Using a square plate, see Fig. 10, we inspect the effect of the algorithm for the clamped boundary (represented in Fig. 10) and the simply-supported boundary for the two load cases represented in Fig. 10. This example is described in [15, 36]. For simplicity, we here adopt the standard displacement-based H8 hexahedron element, which is known to lock in shear. However, thickness is here 5% of the plate width, which is favorable for our analysis. We test both linear and nonlinear versions of this problem.

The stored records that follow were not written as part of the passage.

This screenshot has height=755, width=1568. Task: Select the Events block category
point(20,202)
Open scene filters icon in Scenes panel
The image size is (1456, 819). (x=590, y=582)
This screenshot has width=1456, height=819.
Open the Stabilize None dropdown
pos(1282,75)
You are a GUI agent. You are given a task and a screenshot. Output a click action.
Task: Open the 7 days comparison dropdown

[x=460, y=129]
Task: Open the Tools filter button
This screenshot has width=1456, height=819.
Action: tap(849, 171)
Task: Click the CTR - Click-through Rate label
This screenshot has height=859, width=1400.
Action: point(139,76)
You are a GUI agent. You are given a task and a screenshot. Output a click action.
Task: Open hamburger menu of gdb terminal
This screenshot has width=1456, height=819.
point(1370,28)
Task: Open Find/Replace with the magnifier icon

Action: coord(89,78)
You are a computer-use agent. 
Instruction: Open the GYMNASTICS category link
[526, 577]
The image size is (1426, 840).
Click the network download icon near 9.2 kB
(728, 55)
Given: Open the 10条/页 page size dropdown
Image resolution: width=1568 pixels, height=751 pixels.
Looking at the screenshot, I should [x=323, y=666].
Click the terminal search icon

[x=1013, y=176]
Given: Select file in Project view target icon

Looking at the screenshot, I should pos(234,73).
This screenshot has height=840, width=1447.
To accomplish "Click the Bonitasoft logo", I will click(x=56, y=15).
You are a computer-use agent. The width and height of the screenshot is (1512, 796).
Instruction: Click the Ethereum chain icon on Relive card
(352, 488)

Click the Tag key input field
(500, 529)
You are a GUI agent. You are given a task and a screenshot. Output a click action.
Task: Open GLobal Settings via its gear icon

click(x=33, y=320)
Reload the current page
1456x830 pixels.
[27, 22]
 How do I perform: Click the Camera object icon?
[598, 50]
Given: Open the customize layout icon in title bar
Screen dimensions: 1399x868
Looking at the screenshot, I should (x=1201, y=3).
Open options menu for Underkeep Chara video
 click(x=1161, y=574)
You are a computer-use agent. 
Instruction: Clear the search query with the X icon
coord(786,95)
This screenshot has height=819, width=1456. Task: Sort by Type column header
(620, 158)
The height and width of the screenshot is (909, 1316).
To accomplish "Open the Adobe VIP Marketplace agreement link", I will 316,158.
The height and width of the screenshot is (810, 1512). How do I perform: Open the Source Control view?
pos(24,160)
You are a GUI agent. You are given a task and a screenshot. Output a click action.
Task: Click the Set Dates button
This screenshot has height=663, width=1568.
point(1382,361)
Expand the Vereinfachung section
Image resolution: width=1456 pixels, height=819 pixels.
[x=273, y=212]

One-quarter of the plate is adopted, with up to \(80 \times 80 \times 1\) elements, which produces much higher resolution than in Lund and Stegmann [36]. For the two load cases and the two boundary conditions, the fibers are shown in Fig. 11 for the uniform pressure and in Fig. 12 for the point load. Convergence of the strain energy is shown in Fig. 13. The heavy ball algorithm clearly outperforms the standard gradient approach and Nesterov’s algorithm converges much faster, even with small values of \({h^{2}}\). In addition, lower values of the strain energy are reached, with slightly different solutions near the center of the plate.

Fig. 15
figure 15

Geometrically nonlinear case: Normalized strain energy evolution as a function of the optimization step number and the imposed pressure

For the clamped with uniform pressure, we assess the effect of nonlinearities in the fiber distribution. For that objective we use a Kirchhoff/Saint-Venant (orthotropic) strain energy density function, where \({\varvec{E}}\) is the Green-Lagrange strain. In addition, only one load-step is employed. The configurations of fiber distributions using the deformed mesh are shown in Fig. 14. Upper and lower fiber orientations are distinct since membrane strains are now significant. We normalized the strain energy sensitivity to allow for changes in each state solution stage. This allows for very fast convergence, as depicted in Fig. 15. Higher values of pressure result in higher stiffening effect and stronger decrease in strain energy.

Fig. 16
figure 16

Cylinder under pressure: geometry, relevant elastic properties and boundary conditions

Fig. 17
figure 17

Strain energy evolution as a function of the step number for three methods (gradient, heavy ball and Nesterov). Cylinder under pressure

We now present a generalization to shells. With the goal of exhibiting the capability of our time-integration algorithm in this case, a pressure vessel is considered. Dimensions and constitutive properties are presented in Fig. 16. Tensor transformation is adopted to orient the directions to be tangent to the outer surface. Optimized fiber orientation can be observed in the same Figure. A concentric distribution of fibers can be observed in the shell end cap (head) and in the cylindrical surface a crossed pattern is obtained. Near the cap, a transition zone is observed where the fibers become longitudinally aligned. For this problem, two values of \({h^{2}}\) are adopted: \({h^{2}}=0.5,1\). From the observation of Fig. 17a, we can conclude that the Nesterov’s algorithm converges much faster, even with small values of \({h^{2}}\). Attempts to match the performance of Nesterov’s algorithm by the gradient or the heavy ball algorithms with higher values of \({h^{2}}\) result in instability, see Fig. 17b.

6 Conclusions

In this work, we proposed a time-step integration based on an explicit Newmark method for the application of Nesterov’s minimization algorithm in engineering applications. This allows the use of time-integration in a classical FE code to perform optimization. Stability analysis, benchmark test functions and careful assessment of all options were performed. Optimization of fiber orientations was carried out with this alternative method, including the geometrically nonlinear case. For that, a variant of DMO ([13, 36]) design variable definition was used. A complete assessment was presented and the new method consistently outperformed the existing gradient, heavy ball and vanilla conjugate-gradient methods in classical benchmarks and converges faster than gradient and heavy ball methods in the fiber optimization application. Source code for the benchmark tests is available in Github [29].